Daniel Restuccio
Issue: July 1, 2010


The ILM artists that created those amazing fire-bending sequences in The Last Airbender got a lot of help from the innovative application of GPU technology. For those scratching their heads wondering what that means, it’s using the graphics processing unit (GPU) as opposed to the central processing unit (CPU) to build frames of visual effects animation. The ability to switch this computationally intensive process to the GPU is possible thanks to the CUDA technology now embodied in Nvidia Quadro FX 4800 and FX 5800 pro graphics cards.

“Half the battle with rendering is all the computation,” says Dominick Spina senior technology product manager for digital film at Nvidia and former manager of software development at Digital Domain. “One of the big problems we had in production was getting the large amount of data on and off the GPU so there was always a bottleneck.”

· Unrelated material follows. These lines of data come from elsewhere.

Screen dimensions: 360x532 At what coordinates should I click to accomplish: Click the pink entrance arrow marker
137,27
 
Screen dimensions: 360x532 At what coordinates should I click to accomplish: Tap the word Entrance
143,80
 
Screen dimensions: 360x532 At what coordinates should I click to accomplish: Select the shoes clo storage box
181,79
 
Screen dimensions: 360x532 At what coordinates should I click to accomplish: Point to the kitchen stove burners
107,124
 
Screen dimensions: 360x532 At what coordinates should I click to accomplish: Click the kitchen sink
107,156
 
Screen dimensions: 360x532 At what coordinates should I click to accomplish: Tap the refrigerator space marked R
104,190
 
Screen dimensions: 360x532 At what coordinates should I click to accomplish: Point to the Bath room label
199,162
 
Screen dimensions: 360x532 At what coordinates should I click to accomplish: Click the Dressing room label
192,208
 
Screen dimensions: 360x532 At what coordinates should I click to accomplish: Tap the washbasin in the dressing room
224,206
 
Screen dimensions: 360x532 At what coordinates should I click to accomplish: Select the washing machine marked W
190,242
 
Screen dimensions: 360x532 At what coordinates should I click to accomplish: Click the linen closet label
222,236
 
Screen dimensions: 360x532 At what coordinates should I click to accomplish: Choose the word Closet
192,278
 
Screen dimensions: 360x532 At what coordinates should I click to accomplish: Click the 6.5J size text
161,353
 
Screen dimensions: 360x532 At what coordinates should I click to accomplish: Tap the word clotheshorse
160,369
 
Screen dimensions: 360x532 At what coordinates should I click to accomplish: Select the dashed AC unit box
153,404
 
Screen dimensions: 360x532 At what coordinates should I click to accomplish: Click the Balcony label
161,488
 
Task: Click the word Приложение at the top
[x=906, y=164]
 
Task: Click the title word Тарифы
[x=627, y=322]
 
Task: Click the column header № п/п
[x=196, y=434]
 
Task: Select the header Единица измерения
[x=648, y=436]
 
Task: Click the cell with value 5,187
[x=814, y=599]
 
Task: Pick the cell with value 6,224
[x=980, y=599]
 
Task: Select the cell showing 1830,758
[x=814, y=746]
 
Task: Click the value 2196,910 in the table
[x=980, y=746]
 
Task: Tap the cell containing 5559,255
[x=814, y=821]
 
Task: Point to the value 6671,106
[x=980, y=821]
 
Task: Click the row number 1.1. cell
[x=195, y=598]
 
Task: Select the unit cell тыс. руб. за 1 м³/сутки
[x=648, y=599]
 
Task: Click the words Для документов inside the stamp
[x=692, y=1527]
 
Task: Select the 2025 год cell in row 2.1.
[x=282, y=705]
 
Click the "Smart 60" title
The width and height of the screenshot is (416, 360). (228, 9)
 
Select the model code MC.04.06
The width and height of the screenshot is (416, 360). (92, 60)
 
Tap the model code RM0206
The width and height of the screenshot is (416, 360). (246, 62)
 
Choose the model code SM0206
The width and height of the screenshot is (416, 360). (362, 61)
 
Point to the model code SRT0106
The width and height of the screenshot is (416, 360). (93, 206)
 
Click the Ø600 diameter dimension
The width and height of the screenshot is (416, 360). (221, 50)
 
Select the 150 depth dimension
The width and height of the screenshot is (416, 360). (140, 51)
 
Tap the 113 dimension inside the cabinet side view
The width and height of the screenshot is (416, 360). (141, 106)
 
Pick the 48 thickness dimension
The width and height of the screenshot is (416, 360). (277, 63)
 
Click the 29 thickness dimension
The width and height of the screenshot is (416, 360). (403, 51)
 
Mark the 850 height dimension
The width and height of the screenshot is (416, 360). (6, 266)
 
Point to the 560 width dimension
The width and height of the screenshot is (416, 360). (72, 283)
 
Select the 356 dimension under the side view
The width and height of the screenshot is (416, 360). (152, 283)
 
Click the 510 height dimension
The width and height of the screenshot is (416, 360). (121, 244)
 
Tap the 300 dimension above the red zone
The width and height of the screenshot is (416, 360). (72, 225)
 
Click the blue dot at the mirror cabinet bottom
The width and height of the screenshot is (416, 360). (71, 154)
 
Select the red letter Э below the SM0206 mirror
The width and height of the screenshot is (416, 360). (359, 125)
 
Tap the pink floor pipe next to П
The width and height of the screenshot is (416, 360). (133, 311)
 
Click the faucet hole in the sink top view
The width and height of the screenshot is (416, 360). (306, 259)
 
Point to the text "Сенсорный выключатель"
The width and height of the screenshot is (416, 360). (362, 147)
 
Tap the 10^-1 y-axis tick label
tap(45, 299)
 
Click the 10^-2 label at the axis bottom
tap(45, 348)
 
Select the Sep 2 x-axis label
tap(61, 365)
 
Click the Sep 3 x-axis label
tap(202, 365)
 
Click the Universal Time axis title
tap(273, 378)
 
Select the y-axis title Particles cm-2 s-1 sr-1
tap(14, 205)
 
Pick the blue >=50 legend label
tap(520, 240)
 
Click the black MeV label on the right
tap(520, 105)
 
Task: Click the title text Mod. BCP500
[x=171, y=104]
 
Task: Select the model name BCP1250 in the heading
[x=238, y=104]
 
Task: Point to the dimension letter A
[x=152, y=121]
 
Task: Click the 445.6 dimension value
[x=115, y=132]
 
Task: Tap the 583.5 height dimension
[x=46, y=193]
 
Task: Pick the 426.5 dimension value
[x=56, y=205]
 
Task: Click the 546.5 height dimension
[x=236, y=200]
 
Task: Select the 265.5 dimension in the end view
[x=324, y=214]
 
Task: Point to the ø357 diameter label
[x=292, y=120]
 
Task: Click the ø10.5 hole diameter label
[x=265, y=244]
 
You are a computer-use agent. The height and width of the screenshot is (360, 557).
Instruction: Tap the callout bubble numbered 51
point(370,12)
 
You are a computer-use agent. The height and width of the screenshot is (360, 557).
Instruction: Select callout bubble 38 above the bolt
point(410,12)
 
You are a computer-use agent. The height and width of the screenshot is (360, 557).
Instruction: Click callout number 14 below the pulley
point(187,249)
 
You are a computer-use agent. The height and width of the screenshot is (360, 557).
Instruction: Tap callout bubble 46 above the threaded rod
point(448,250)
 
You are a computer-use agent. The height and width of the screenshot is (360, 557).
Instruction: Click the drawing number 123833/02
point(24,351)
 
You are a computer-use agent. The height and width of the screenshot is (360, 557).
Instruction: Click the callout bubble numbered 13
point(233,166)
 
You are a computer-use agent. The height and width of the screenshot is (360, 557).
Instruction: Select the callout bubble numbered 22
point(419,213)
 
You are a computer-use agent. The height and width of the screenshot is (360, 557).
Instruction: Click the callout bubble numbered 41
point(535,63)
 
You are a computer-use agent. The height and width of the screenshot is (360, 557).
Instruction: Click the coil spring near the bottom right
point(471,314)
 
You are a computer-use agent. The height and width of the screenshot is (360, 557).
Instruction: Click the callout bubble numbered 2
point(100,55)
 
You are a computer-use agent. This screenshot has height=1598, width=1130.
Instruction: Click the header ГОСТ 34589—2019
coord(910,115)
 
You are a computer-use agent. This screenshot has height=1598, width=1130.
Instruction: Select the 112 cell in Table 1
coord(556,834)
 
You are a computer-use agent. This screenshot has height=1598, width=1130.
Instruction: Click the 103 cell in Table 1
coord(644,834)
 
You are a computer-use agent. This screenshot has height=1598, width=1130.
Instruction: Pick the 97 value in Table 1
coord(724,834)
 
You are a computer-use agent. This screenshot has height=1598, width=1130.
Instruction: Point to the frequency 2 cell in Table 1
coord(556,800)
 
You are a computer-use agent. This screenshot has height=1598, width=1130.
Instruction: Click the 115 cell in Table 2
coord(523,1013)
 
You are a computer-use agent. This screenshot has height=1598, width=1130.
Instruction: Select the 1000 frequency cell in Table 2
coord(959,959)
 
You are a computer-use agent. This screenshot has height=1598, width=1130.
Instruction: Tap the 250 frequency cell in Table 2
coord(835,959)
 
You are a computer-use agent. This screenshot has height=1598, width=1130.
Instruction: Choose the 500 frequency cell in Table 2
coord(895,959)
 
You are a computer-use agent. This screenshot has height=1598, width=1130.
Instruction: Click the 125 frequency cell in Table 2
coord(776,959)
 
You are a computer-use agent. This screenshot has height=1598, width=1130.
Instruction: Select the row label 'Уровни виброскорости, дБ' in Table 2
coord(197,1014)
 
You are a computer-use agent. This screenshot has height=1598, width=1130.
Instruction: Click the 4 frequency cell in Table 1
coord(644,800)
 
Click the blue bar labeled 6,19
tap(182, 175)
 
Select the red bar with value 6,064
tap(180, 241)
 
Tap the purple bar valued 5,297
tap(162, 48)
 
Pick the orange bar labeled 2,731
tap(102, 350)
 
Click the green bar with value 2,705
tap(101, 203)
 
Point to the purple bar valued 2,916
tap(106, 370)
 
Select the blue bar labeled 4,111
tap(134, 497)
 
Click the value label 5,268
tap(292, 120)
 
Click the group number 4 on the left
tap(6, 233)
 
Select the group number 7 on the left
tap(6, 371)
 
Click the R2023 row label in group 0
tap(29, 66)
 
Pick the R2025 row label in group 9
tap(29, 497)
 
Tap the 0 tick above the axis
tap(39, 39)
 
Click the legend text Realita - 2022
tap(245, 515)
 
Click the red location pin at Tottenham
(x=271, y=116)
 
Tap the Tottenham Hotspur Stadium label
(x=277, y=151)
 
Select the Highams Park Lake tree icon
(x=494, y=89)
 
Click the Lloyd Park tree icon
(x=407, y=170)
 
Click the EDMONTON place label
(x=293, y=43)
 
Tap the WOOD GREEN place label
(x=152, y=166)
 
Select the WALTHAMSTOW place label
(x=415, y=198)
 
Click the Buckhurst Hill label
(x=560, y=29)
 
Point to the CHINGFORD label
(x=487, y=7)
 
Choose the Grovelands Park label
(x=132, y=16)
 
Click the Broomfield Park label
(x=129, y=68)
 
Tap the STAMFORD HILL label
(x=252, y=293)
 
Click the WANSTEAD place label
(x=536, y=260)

What broke up that logjam was Nvidia’s CUDA a system processor organization that enables developers to take advantage of the parallel computing capabilities of the graphics chip.  Particularly when simulating and rendering physical effects, programmers can use CUDA to create tools for artists so they can quickly view multiple iterations of complex simulations of things like fire, water, air or anything where a large amounts of data need to be transformed into behaviorally realistic effects. The researchers at ILM have used CUDA and the Nvidia Quadro pro graphics cards to create applications that are totally transforming their visual effects workflow.

ILM first used GPU technology to build Lightspeed a previewing system that let artists see renders that were near final quality.  Toward the end of 2008, Chris Horvath and Willi Geiger built a system that could simulate and render fire for the effects in Harry Potter: The Half-Blood Prince.  Their workflow used some innovative programming techniques that enabled them to treat the graphics card not as a rendering accelerator but as a high performance general computing device. “At the end of Potter,” says Olivier Maury, ILM lead rendering engineer, “we were confident we could use GPUs reliably in production for simulation and final rendering."

Spina explains that what effects houses are trying to do is fundamentally “change the way that they can contribute to the filmmaking process.”   In the past, he explains, the movie director would request a bunch of shots with fire, and so somewhere in the post production process there would be a bunch of shots with fire.  With GPU technology they can “help the director visualize what fire actually can look like in the scene to see how it improves the storytelling. And because of that they are adding more incredibly realistic visual effects into the film.”

ILM moved forward using CUDA to develop Plume, which is both a 3D fluid simulator/solver and a rendering application. They use mostly the Nvidia Quadro FX 5800 pro graphics cards because of the 4GB of memory. The technology is deployed both to individual artists workstations and a GPU based-renderfarm.

One of the things you can quantify, continues Maury, is that since CUDA and the Nivida Quadro pro graphics cards are being used as a general-purpose 3D solution, it is possible to compare the GPU to the CPU technology. Previously, “We'd have one to two iterations a day, maximum.  With this solution we saw a ten-fold speed increase, and that was just on the simulation side, not even the rendering side. We went from these overnight simulation runs to having four, five, maybe six different versions a day of the same shot to show.  One of the best quotes I heard from a supervisor was, ‘Hey, just do another version. Show me something else, something different.’ That was something we could not do before.”

“Using traditional CPU-based rendering technology,” says Spina, “you typically get one opportunity to render a full resolution simulation, because it takes so long. Thus, historically, it has stripped all the creativity away, because production schedules are so tight. Now, a single frame that used to take a week can be rendered in a single hour. Even pre-visualization scenes that traditionally are low-resolution are now closer to final renders because they can get that quality now.”

The next-generation CUDA architecture, known as Fermi, will enhance GPU performance by another order of magnitude. With hundreds of CUDA cores and 3.0 billion transistors Fermi will have eight times the peak double-precision floating-point performance. The Fermi architecture has 3rd generation streaming multiprocessors, 2nd generation parallel thread execution, an improved memory subsystem, and a two-level, distributed thread scheduler called the GigaThread engine.